* [What to work on] Exactly the lines from the one with "Open the Create Order dropdown" through the final line of the entries, and nothing else, should appear in the answer; no pictures go in it.

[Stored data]
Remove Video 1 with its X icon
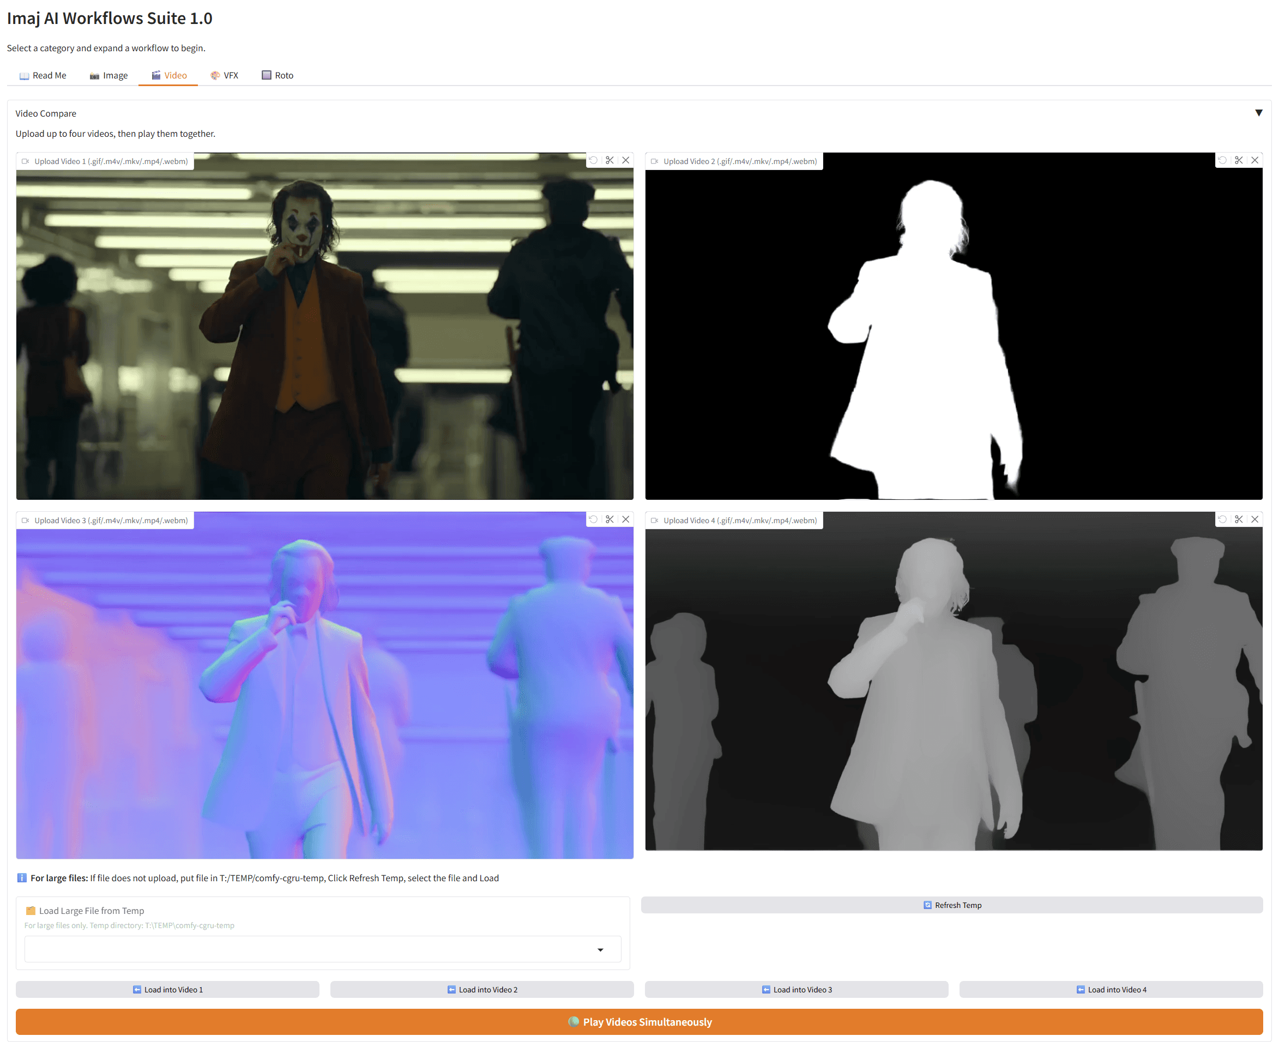 tap(626, 160)
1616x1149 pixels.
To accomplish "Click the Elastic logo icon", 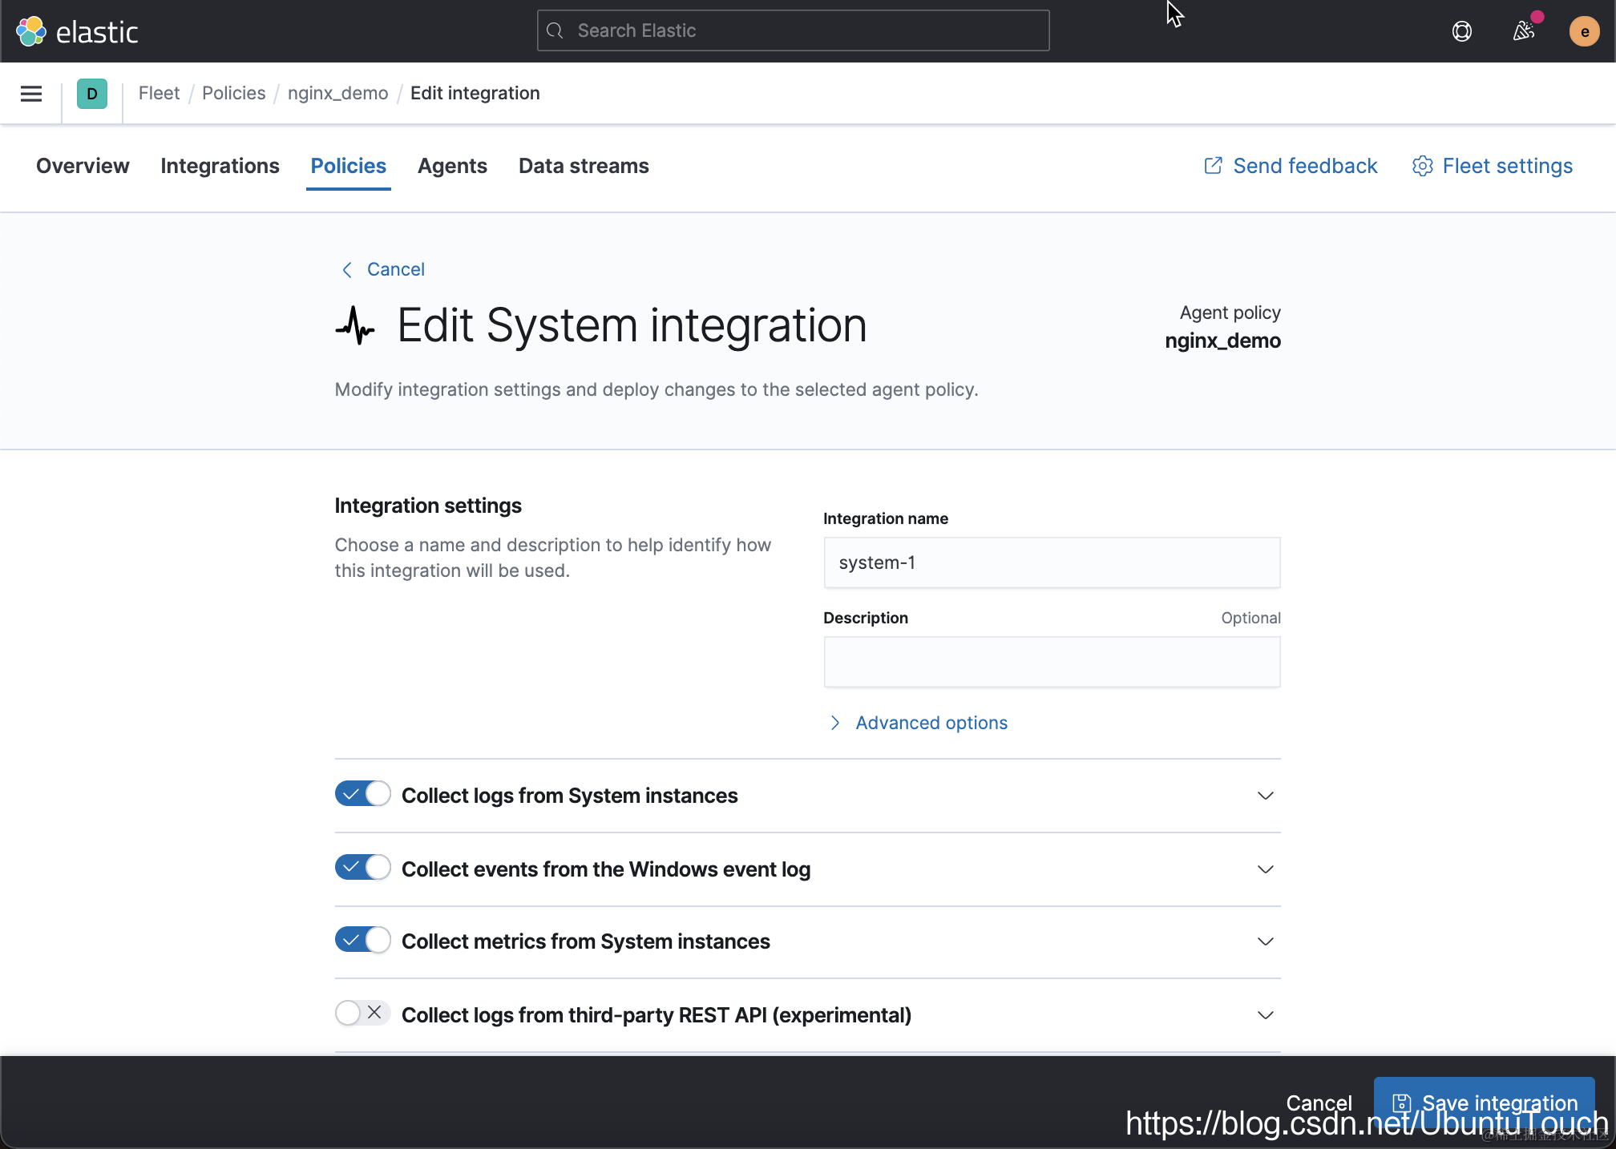I will [31, 32].
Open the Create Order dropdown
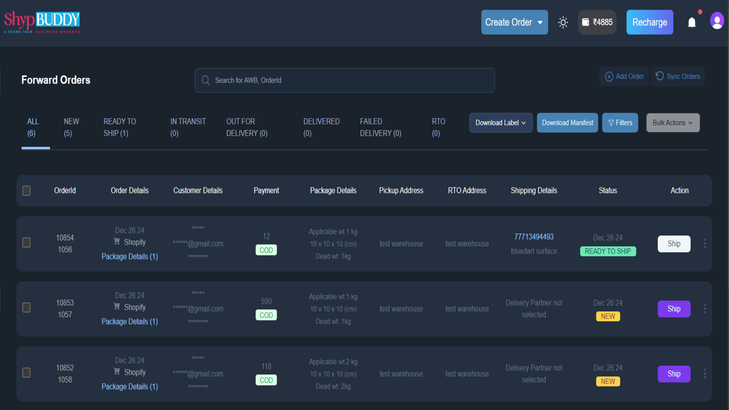Screen dimensions: 729x410 click(514, 22)
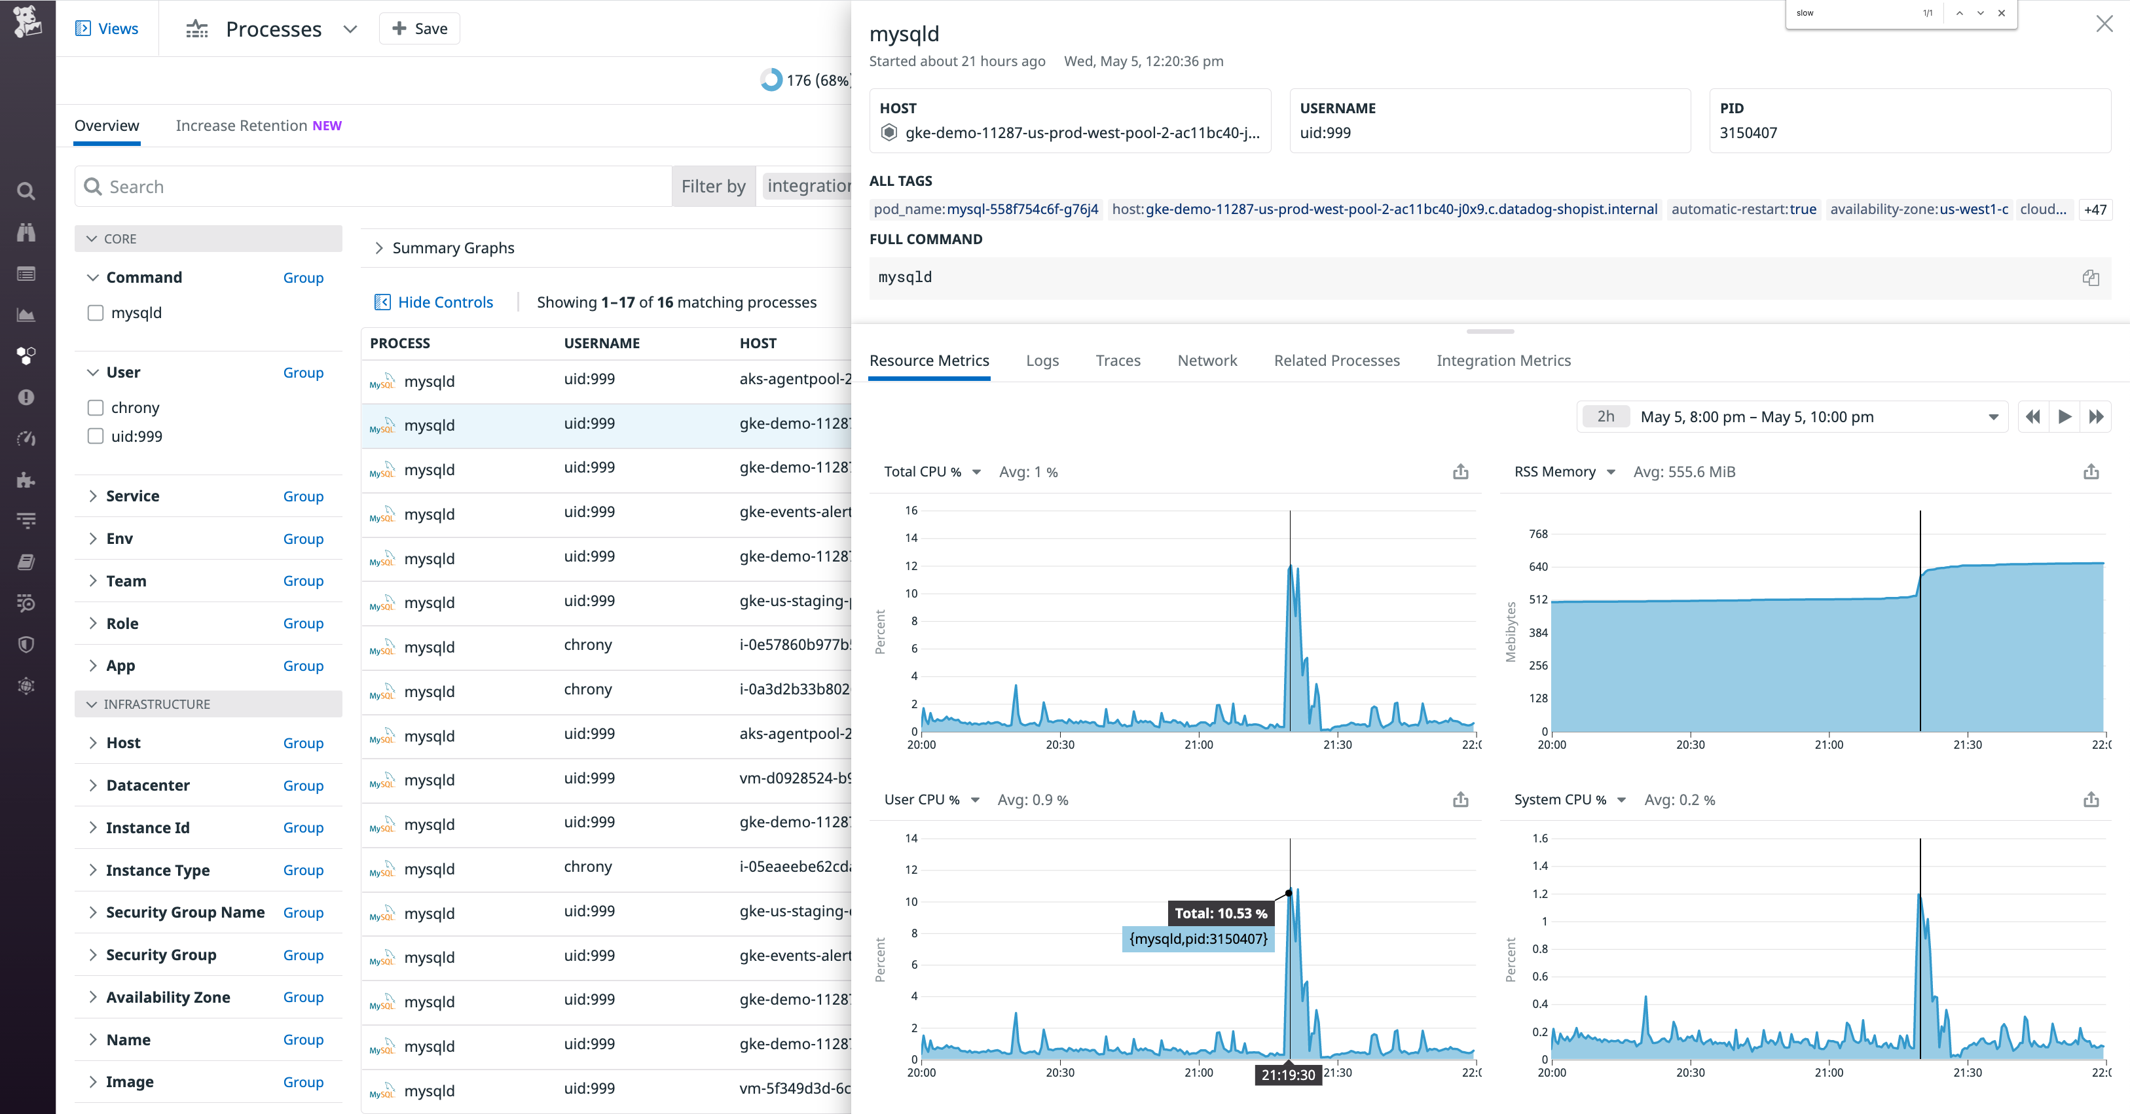Screen dimensions: 2130x1114
Task: Select the APM gauge icon in sidebar
Action: click(26, 439)
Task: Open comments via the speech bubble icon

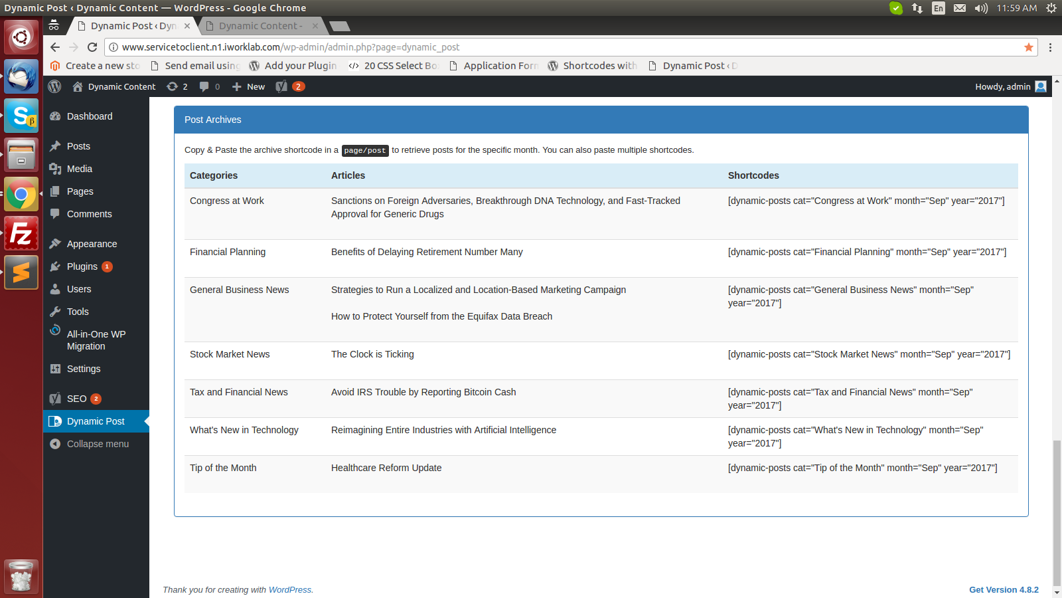Action: [x=204, y=86]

* [Finished exercise]
Open the Create Order dropdown
Screen dimensions: 729x410 click(514, 22)
Screen dimensions: 2130x1114
Task: Select the APM gauge icon in sidebar
Action: click(26, 439)
Task: Open comments via the speech bubble icon

Action: [x=204, y=86]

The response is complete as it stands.